Ángela Vallvey

Desnudas, las palabras

Nunca se dicen en vano, las palabras. En el primer discurso del Rey, una de las que más repitió fue «España». En esta España en la que pocos pronuncian la palabra «España», no se puede negar que resulta chocante oírla. En las alocuciones de Pablo Iglesias, la palabra más remachada, multiplicada y pronunciada por el líder de Podemos es «casta». En los medrosos mensajes, hechos públicos a través de persona interpuesta, de Isabel Pantoja, actualmente en prisión, la palabra más repetida es «corazón». Los gerifaltes que venden la idea de la recuperación económica, insisten en ella a fuerza de corear en gerundio: «Saliendo, saliendo...» Recalcadas sin cesar, mediante las palabras insistimos en las ideas que consideramos importantes. Las palabras pueden llegar a convertirse en martillos de porfía. Abren brechas en la atención de nuestros interlocutores, estrechan su voluntad hasta atraparla en un decidido abrazo de apremios y empujones. Las palabras destilan nuestro ánimo y lo presentan al mundo para ser juzgado. Si supiésemos hasta qué punto somos lo que decimos, quizás hablaríamos con más cuidado.

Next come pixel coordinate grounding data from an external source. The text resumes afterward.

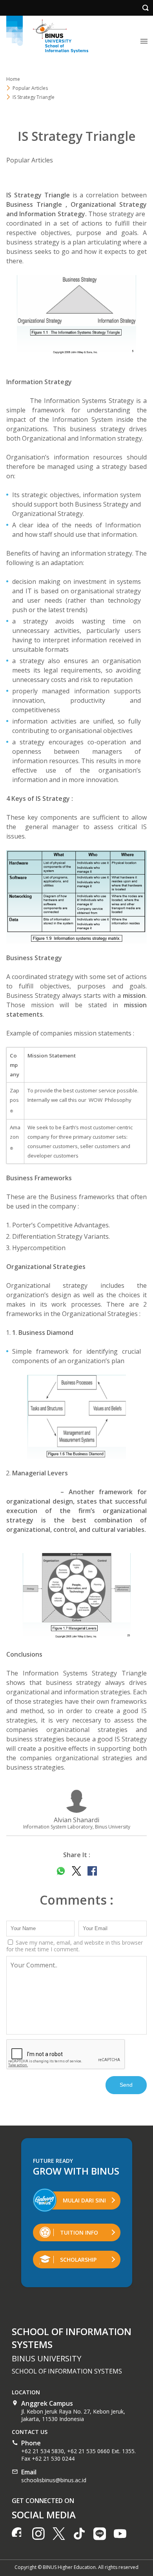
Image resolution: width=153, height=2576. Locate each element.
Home (13, 79)
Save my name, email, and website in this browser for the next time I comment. (74, 1946)
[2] (76, 897)
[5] (76, 1596)
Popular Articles (29, 160)
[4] (76, 1417)
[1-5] (76, 316)
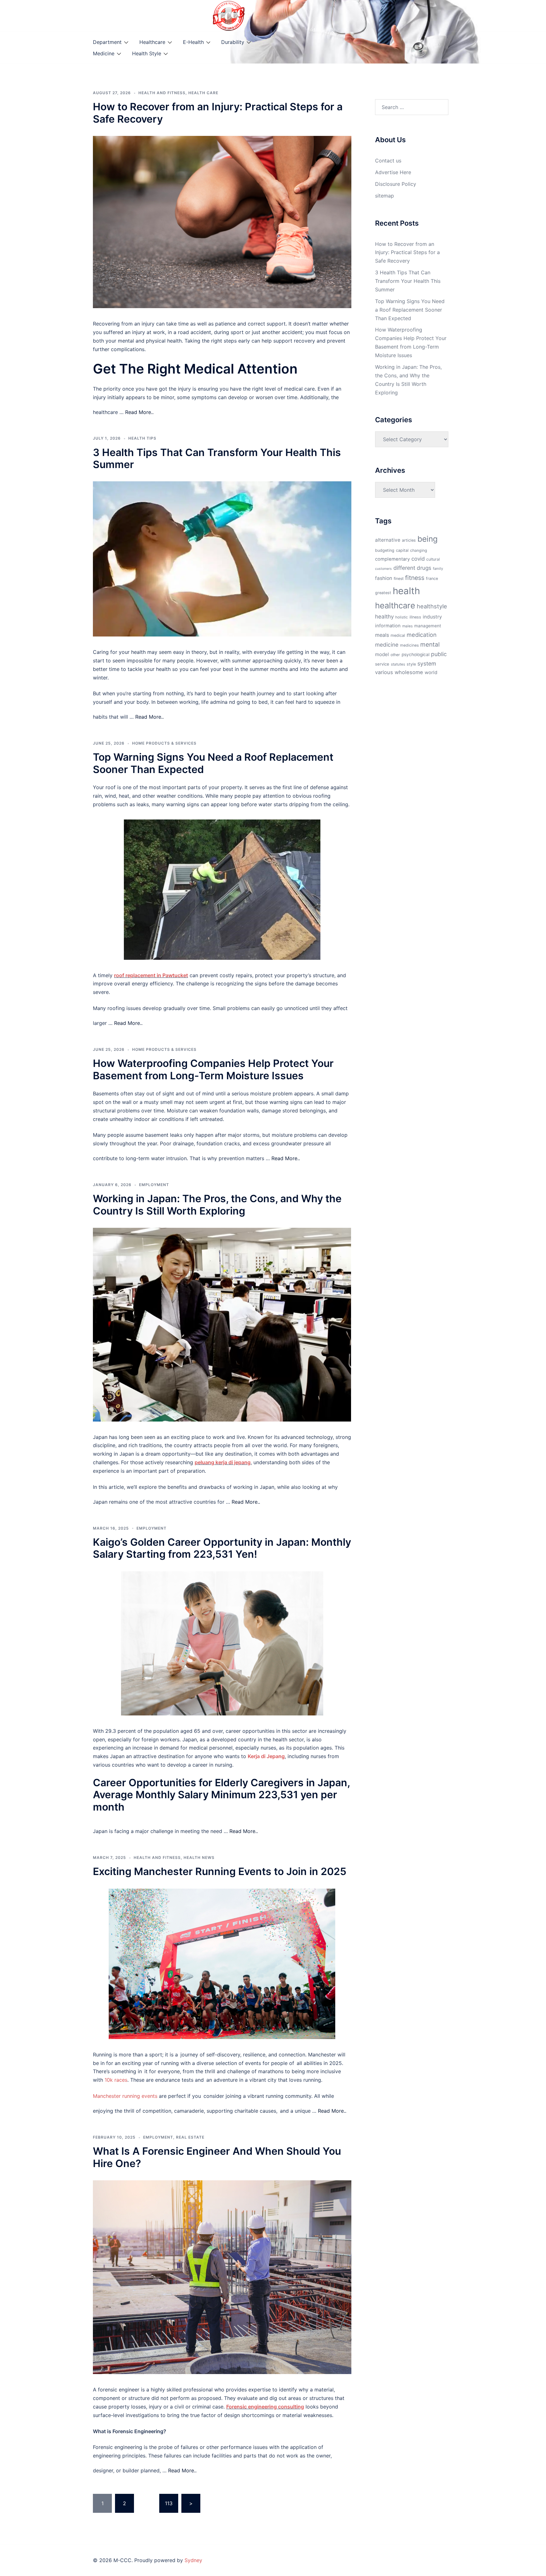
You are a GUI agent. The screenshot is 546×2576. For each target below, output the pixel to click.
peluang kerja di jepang (223, 1462)
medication (422, 634)
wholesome (409, 672)
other (395, 654)
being (427, 539)
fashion (383, 578)
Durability (232, 42)
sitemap (384, 195)
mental (430, 644)
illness (415, 617)
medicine (386, 644)
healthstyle (432, 606)
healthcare (395, 605)
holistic (401, 617)
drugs (424, 567)
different (404, 567)
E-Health (193, 42)
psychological (415, 654)
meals (382, 635)
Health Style (146, 53)
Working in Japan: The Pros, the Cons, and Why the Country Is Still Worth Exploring (217, 1204)
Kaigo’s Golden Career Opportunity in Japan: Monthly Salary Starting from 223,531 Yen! (222, 1548)
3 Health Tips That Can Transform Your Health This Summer (217, 458)
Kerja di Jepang (266, 1756)
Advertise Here (393, 172)
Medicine (103, 53)
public (439, 654)
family (438, 568)
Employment (154, 1184)
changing (418, 550)
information (388, 626)
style (411, 664)
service (382, 664)
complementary (392, 559)
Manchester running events (125, 2096)
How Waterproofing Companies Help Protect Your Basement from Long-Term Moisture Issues (213, 1069)
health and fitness (161, 92)
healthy (384, 616)
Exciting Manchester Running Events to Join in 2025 (219, 1871)
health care (203, 92)
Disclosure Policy (395, 184)
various (384, 672)
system (426, 663)
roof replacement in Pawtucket (151, 975)
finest (398, 578)
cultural (433, 559)
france (432, 578)
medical (398, 635)
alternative (387, 540)
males (407, 626)
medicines (409, 645)
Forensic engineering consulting (265, 2406)
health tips (142, 438)
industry (432, 617)
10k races (116, 2080)
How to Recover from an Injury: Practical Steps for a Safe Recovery (218, 112)
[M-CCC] (229, 15)
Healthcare (152, 42)
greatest (383, 592)
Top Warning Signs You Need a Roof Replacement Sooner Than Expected (213, 763)
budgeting (384, 550)
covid (418, 559)
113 (169, 2503)
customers (383, 569)
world (431, 672)
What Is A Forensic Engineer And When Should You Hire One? (217, 2157)
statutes (398, 664)
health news (199, 1857)
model (382, 654)
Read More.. (139, 412)
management (427, 625)
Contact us (388, 160)
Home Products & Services (164, 743)
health (406, 590)
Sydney (193, 2560)
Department (107, 42)
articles (409, 540)
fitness (414, 578)
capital (402, 550)
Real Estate (190, 2137)
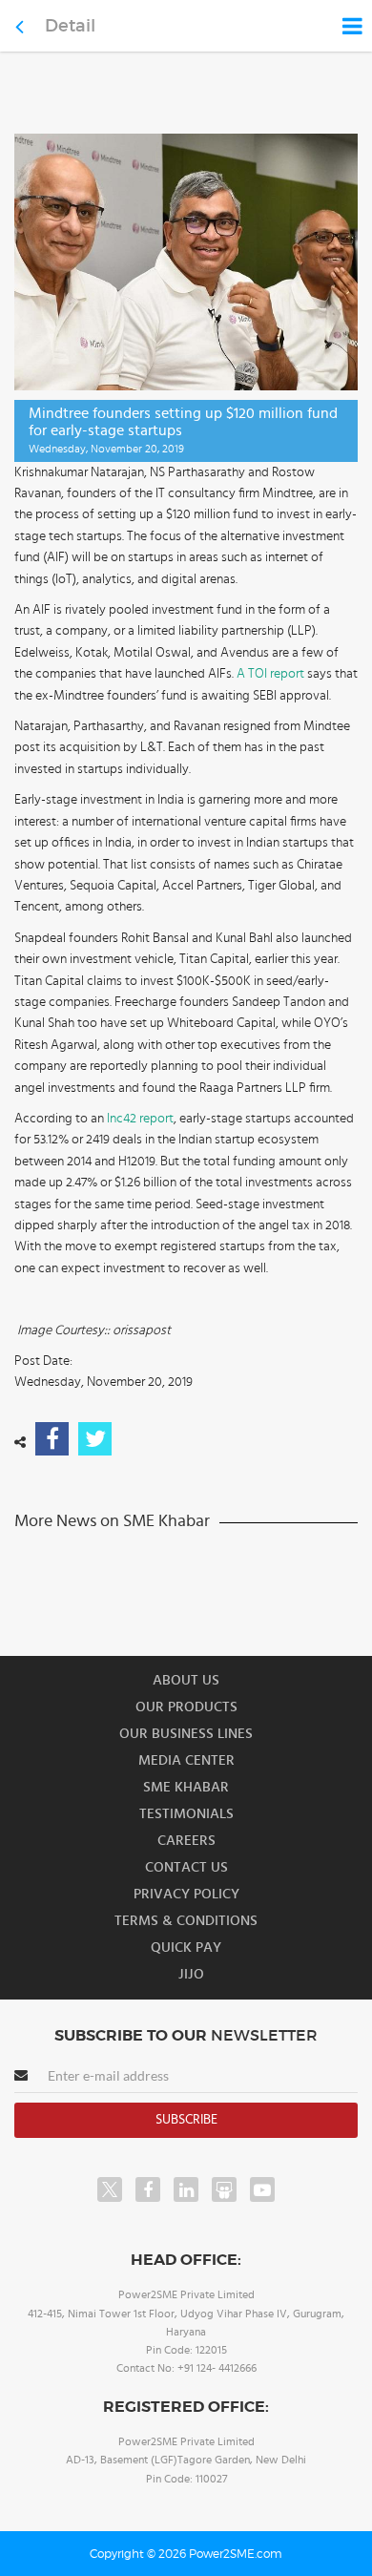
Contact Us (186, 1867)
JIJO (191, 1974)
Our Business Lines (186, 1734)
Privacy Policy (186, 1894)
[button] (186, 1288)
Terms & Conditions (186, 1921)
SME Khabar (186, 1787)
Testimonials (186, 1814)
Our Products (186, 1707)
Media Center (186, 1760)
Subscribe (186, 2119)
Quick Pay (186, 1947)
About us (186, 1680)
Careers (186, 1840)
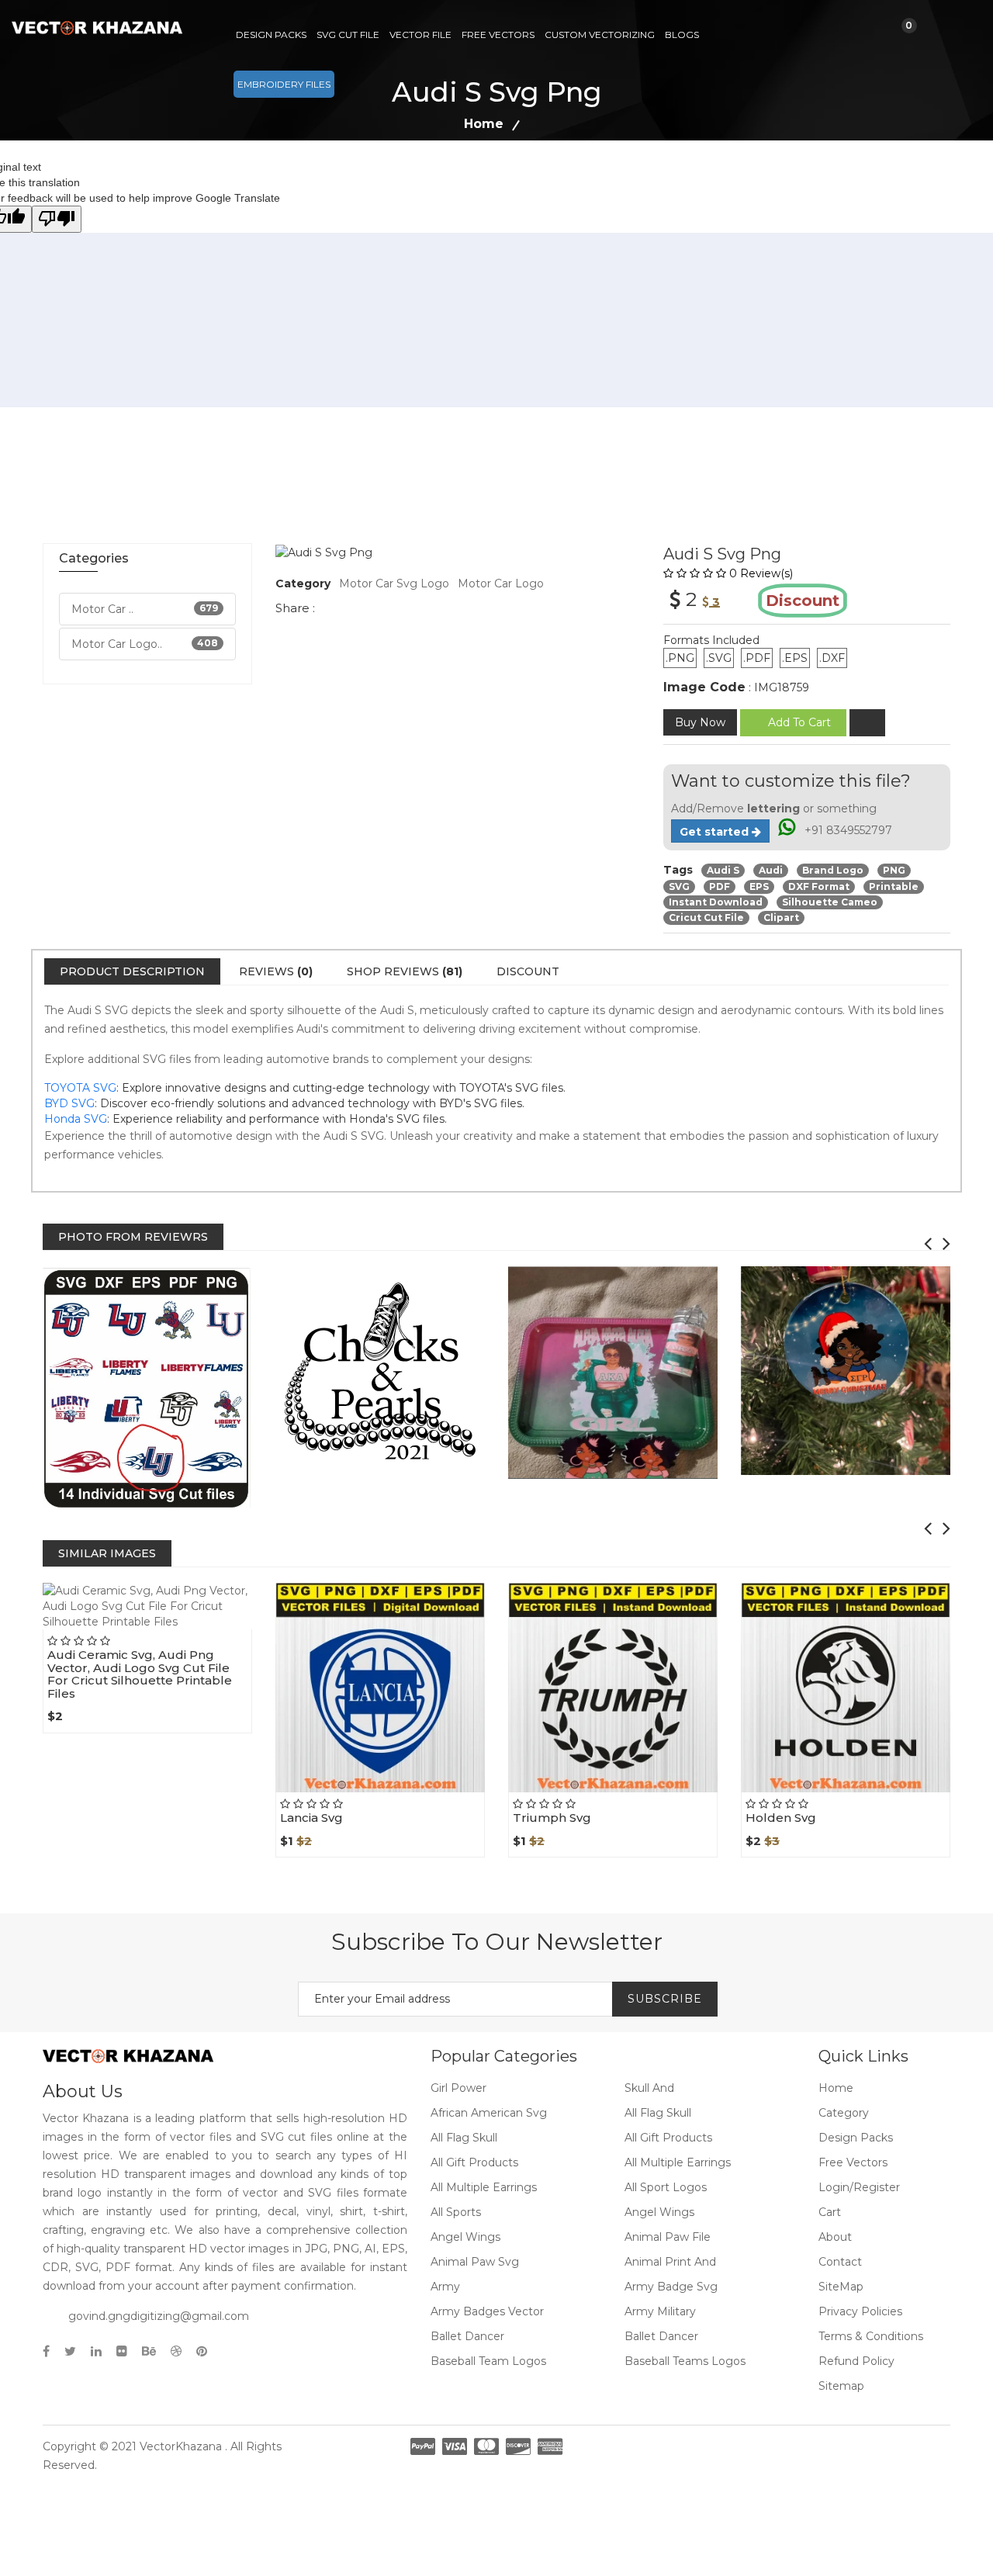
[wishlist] (867, 722)
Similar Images (107, 1553)
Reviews (276, 971)
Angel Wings (659, 2212)
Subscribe (665, 1999)
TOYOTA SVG (80, 1088)
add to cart (799, 722)
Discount (527, 971)
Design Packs (271, 34)
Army (445, 2287)
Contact (840, 2262)
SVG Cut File (348, 34)
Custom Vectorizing (600, 34)
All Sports (456, 2212)
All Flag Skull (658, 2113)
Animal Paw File (668, 2237)
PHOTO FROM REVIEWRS (133, 1237)
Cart (829, 2212)
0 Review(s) (761, 573)
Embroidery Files (283, 84)
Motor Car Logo (501, 583)
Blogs (682, 34)
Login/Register (859, 2187)
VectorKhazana (181, 2446)
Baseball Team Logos (488, 2361)
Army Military (660, 2311)
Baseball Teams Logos (685, 2361)
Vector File (420, 34)
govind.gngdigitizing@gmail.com (158, 2316)
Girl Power (458, 2088)
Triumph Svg (552, 1817)
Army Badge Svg (671, 2287)
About (835, 2237)
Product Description (132, 971)
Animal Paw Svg (475, 2262)
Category (843, 2113)
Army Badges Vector (487, 2311)
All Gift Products (668, 2138)
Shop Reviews (404, 971)
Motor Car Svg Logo (394, 583)
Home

Claro que, hoy día, poca gente presta atención a las palabras que utiliza. La mayoría tortura la sintaxis y apalea el diccionario con verdadero fervor y desquiciado entusiasmo. Más que hablar, se cometen atentados, se delinque contra la lengua, se dispara contra el idioma (y casi siempre se acierta). Todo lo cual habla mucho de quien ejecuta tales regicidios lingüísticos. Igual que el lenguaje corporal explica cómo nos sentimos, la forma en que hablamos dice quiénes somos: no indica pertenencia a una clase social determinada, sino el lugar que hemos «elegido» ocupar en el mundo. Expone y ubica el centro de nuestra atención y preocupaciones, lo que nos afecta, lo que despreciamos o amamos... Abrir la boca siempre significa enseñar la mente y el espíritu, totalmente desnudos.